Hi Michael,
In "real life" (opposed to my secret investor identity) I am a web developer and run Ally Web Solutions, LLC, on a daily basis. I'd be happy to help you get some knowledge under your belt.
"SEO" is an acronym for Search Engine Optimizer/ation/ed. (The suffix changes depending on who you talk to). The entire point of the acronym involves an individual using programming techniques and content placement to structure the semantic "flow" of your web site's data. By doing so search engines will be able to determine, in their computer logic, what your web site is all about. Keywords play a good part in this, but equally important is the placement and "mark up" of those keywords. Social linking, as I call it, plays the next largest role. This is the one that not everyone has control over because it is the "street cred" your web site has in a given subject. For example: if BiggerPockets.com linked to your site and called it "The Best Wholesale Real Estate Web Site Ever" then a search engine (say, Google) might determine that BiggerPockets is "voting" for your web site as a web site dealing with wholesale real estate. Enough votes like this and your web site stars to ascend higher in the search results.
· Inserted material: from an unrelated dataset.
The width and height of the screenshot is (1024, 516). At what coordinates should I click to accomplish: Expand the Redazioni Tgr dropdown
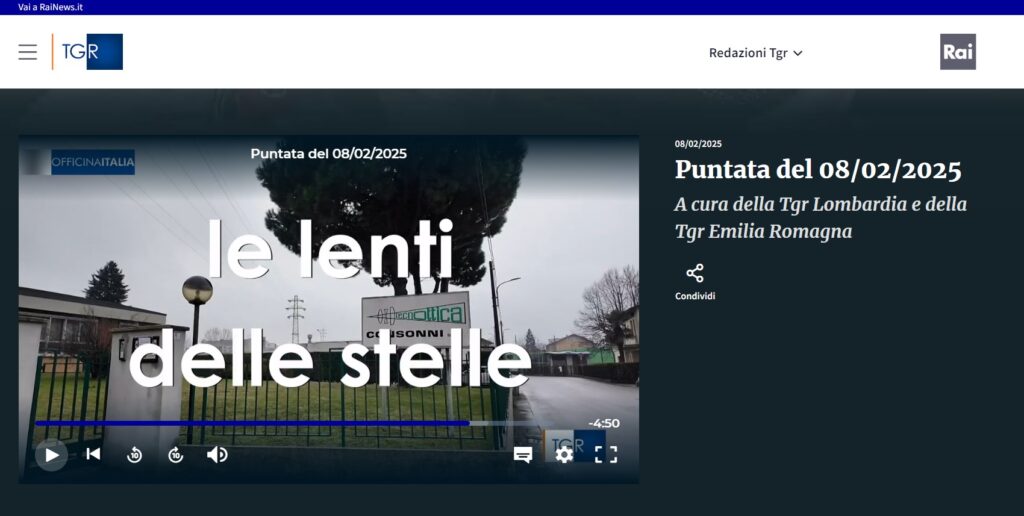748,53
Template web sites can be great because they offer a fast, inexpensive deployment solution. When clients work on a tight budget, I advise them to reduce their design costs by utilizing a template.
Wordpress is a content management system (CMS). There are HUNDREDS of such systems on the internet, but something about Wordpress made it hugely popular. It grew from a tiny CMS into a very popular CMS in the span of six months, I'd guess. It "blew up." CMSs help folks who do not know how to write web page code by offering them a rich-text editor (akin to Wordpad for Windows) to author their web site's content. So, while you might not know the code to create a hyperlink, you can click a button, fill in some details, and the CMS inserts the necessary code for you.
Uploading is a word that means "sending" data to another place. When my clients ask the difference between uploading and downloading, I use an analogy involving cabinet shelves. Imagine you wake up late at night and simply must have an Oreo cookie. You stride into the kitchen and open the cabinet to retrieve the cookie pack. It's on a high shelf so you must bring it "down" in order to get your Oreo. You "download" it to your hands in order to have access.
Having eaten the last Oreo, it is time to restock. You come back from the grocery with a new package. Open the cabinet and place the new package "up" on the shelves. So, you have "uploaded" your package to the shelf.
Do you see the difference and understand its analogic meaning? In the web world, when you download a file, that means you are bringing a file from somewhere else to your computer. When you are uploading, you are sending a file to somewhere else.
FTP is an acronym for File Transfer Protocol. The entire purpose of FTP is to upload and download files from a specific place. Many programs are available for download (for free) which facilitate this process. Here is an example of what FTP might be used for: a web developer (me, maybe?) creates your web site on his personal computer. Once it is finished, he has to upload the web site (all the files which compose the site) to a computer that is specially configured to host the web site for the entire Internet. He would use an FTP program to do this.
I hope this has helped. If you have more questions, please let me know.